# Excerpted passage:
|---|
When the dataservice policy mode is
AUTOMATIC
, the dataservice
will automatically failover the Primary host when the existing Primary is
identified as having failed or become unavailable.
For example, when the Primary host
db1
becomes unavailable because
of a network problem, the dataservice automatically switches to
db3
. The dataservice status is
updated accordingly, showing the automatically shunned
db2
:
[LOGICAL:EXPERT] /alpha > ls
COORDINATOR[db1:AUTOMATIC:ONLINE]
ROUTERS:
+---------------------------------------------------------------------------------+
|connector@db1[7435](ONLINE, created=2, active=0) |
|connector@db2[7472](ONLINE, created=2, active=0) |
|connector@db3[7468](ONLINE, created=2, active=0) |
+---------------------------------------------------------------------------------+
DATASOURCES:
+---------------------------------------------------------------------------------+
|db1(master:SHUNNED(FAILED-OVER-TO-db3), progress=8, THL latency=0.981) |
|STATUS [SHUNNED] [2025/01/27 01:51:23 PM UTC] |
+---------------------------------------------------------------------------------+
| MANAGER(state=ONLINE) |
| REPLICATOR(role=master, state=DEGRADED) |
| DATASERVER(state=STOPPED) |
| CONNECTIONS(created=4, active=0) |
+---------------------------------------------------------------------------------+
+---------------------------------------------------------------------------------+
|db2(slave:ONLINE, progress=8, latency=1.004) |
|STATUS [OK] [2025/01/27 01:51:40 PM UTC] |
+---------------------------------------------------------------------------------+
| MANAGER(state=ONLINE) |
| REPLICATOR(role=slave, master=db1, state=ONLINE) |
| DATASERVER(state=ONLINE) |
| CONNECTIONS(created=0, active=0) |
+---------------------------------------------------------------------------------+
+---------------------------------------------------------------------------------+
|db3(master:ONLINE, progress=10, THL latency=0.380) |
|STATUS [OK] [2025/01/27 01:51:27 PM UTC] |
+---------------------------------------------------------------------------------+
| MANAGER(state=ONLINE) |
| REPLICATOR(role=master, state=ONLINE) |
| DATASERVER(state=ONLINE) |
| CONNECTIONS(created=2, active=0) |
+---------------------------------------------------------------------------------+
The status for the original Primary
(db1
) identifies the datasource
as shunned, and indicates which datasource was promoted to the Primary in
the FAILED-OVER-TO-db3
.
A automatic failover can be triggered by using the datasource fail command:
[LOGICAL:EXPERT] /alpha > datasource db1 fail
This triggers the automatic failover sequence, and simulates what would happen if the specified host failed.
If db1
becomes available again,
the datasource is not automatically added back to the dataservice, but
must be explicitly re-added to the dataservice. The status of the
dataservice once db1
returns is
shown below:
[LOGICAL:EXPERT] /alpha > ls
...
|---|
Print the automatic failover passage word for word, starting with "When the dataservice" and going on through "or become unavailable.". The records after this point stand apart from the automatic failover passage.

# Supplied material:
|---|
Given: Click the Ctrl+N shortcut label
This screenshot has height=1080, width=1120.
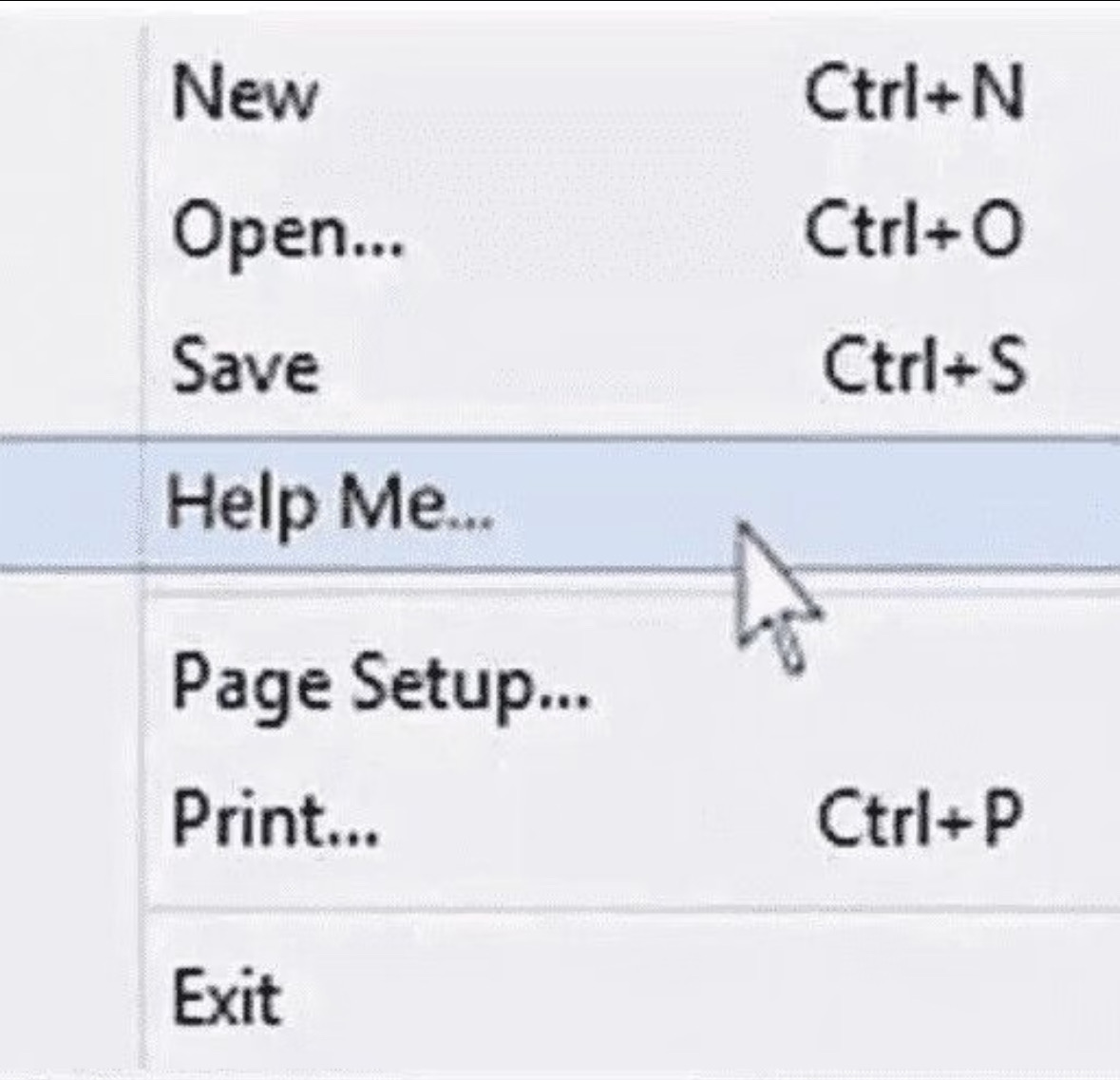Looking at the screenshot, I should coord(914,95).
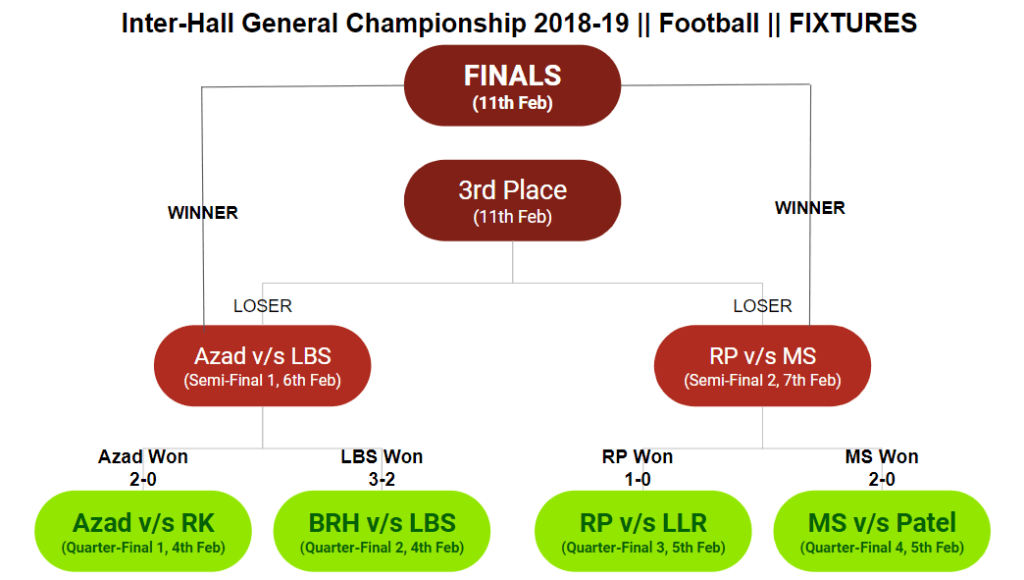1024x580 pixels.
Task: Click the 'MS Won 2-0' result text
Action: tap(882, 468)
|---|
# Final result:
When the dataservice policy mode is
AUTOMATIC
, the dataservice
will automatically failover the Primary host when the existing Primary is
identified as having failed or become unavailable.